September 10 - October 10, 2020
ABOUT THE EXHIBITION
Empty Gallery is pleased to present 'Culturally Modified', a solo exhibition by Rande Cook.
Rande Cook (Kwakwaka’wakw) is a multimedia artist born in 1977 in culture-rich Alert Bay. Surrounded by the beauty of the land and art, he found the passion of artistic creativity at an early age. Cook has studied under several master craftsmen to learn traditional jewelry and carving techniques, including master carver John Livingston. In 2015 and 2016, Rande Cook held the Audain Professorship of Contemporary Art Practice of the Pacific Northwest with the Visual Arts department at the University of Victoria. He is currently enrolled in the Master of Fine Arts program at Uvic.
‘Culturally Modified’ runs from September 10 to October 10, 2020. Visit the gallery during regular hours or by appointment.
FROM THE ARTIST
All ancient cultures tell a story about life, our relationship with the land, environment, and each other. The Kwakwaka’wakw have stories about Umetl, The Raven who had the ability to transform and carry messages between the spirit world and the life we live today.
In the beginning, it is said the world was in darkness. Metaphorically, I have taken this to mean we are in search of enlightenment. Umetl was the first mythical ancestor to pass on knowledge, nourishment, gratitude, medicine, harmony, ceremony, and the ability to give away materials. Through his many trials, Umetl left a message for the people; he created the laws of the universe and explained that what we take, we must give back—for Mother Earth is gentle and we are all guests living in a speck of time. As time has passed and we, as Indigenous peoples from around the world rise up, we are taking our voices back. Religion no longer has a hold on us and our cultures are growing stronger as our children have a voice.

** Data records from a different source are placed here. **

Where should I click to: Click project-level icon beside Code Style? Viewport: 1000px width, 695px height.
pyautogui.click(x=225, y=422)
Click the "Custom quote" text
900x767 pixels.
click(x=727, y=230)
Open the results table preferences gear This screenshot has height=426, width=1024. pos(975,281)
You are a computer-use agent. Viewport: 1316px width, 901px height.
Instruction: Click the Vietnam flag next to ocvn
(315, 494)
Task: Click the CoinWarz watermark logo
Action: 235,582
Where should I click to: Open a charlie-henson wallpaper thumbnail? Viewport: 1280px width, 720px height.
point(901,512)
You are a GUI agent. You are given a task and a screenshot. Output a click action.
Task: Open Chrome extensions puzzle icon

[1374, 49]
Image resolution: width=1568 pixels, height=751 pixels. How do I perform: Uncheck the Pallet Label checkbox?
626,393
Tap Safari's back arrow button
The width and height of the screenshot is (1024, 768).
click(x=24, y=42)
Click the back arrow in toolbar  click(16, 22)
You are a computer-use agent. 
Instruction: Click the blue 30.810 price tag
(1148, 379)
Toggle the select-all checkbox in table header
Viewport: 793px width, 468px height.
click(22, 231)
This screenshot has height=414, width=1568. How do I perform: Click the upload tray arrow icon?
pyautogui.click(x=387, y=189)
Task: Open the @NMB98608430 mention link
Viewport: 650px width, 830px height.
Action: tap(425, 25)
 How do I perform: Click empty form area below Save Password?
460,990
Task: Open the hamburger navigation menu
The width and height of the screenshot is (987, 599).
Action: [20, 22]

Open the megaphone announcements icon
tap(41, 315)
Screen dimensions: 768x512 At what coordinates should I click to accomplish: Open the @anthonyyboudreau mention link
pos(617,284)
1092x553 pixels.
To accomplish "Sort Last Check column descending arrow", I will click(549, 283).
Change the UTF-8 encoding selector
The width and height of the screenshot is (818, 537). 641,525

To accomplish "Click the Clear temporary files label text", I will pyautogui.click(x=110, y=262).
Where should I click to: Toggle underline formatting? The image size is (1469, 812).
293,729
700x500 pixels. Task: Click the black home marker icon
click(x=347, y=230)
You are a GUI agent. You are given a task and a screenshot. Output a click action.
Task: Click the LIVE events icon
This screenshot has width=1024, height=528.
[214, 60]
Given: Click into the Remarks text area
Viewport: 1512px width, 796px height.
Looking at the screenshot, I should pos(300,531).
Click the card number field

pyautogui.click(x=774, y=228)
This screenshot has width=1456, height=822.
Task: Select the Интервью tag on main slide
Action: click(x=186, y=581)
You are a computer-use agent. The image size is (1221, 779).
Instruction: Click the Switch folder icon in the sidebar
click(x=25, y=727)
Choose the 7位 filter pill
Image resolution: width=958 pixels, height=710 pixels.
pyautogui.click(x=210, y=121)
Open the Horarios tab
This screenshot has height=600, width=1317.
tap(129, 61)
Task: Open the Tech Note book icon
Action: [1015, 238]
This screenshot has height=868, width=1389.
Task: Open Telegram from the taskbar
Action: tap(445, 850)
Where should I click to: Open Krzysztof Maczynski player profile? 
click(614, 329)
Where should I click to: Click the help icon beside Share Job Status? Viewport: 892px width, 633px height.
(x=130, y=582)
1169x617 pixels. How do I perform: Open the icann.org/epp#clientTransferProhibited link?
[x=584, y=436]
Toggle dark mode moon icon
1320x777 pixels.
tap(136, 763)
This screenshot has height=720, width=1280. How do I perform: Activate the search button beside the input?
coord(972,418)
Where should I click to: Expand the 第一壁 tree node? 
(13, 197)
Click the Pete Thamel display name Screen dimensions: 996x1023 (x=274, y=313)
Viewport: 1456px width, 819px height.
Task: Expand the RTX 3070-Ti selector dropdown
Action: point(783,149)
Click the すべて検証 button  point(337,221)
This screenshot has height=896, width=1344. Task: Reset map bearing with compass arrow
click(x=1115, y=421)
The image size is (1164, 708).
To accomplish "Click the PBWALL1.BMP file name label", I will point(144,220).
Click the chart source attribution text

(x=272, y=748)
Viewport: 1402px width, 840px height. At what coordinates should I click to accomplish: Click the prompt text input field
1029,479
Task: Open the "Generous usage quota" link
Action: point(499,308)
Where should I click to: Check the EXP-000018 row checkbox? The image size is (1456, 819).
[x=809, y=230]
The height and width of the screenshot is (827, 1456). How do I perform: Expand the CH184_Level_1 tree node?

This installation is about Umetl rising up again, restoring the balance that has been broken by governments who are signing agreements over resource extraction with corporations, contaminating the waters, the inequality being forced upon the minority races and sexes, the lack of support and protection for women and children, the LGBTQ community, BLM, ILM, and the many more who are suffering due to capitalistic power and gain.
The first ancestors of the Kwakwaka’wakw descended from the Heavens and built their first houses. These houses developed and became a place of passing knowledge. Indigenous governance grew as chiefs took on positions to maintain the land. In 2020, we, the Kwakwaka’wakw are still faced with the harsh reality of land extraction; our communities are still living in poverty and we are still fighting for a place within Reconciliation. Like all houses when they are faced with a collapsing roof, we rebuild, and we rebuild better and stronger. The time has come for the people to restore the balance; we are rising up. I am Namgis, I am proud, and I have a history that comes from this land, and this is Umetl, who has been here to guide us from our beginning and far into our future. It is time we rebuild ourselves and take on the roles of leadership to share in unity, love, and respect. Because if we don’t now, then when?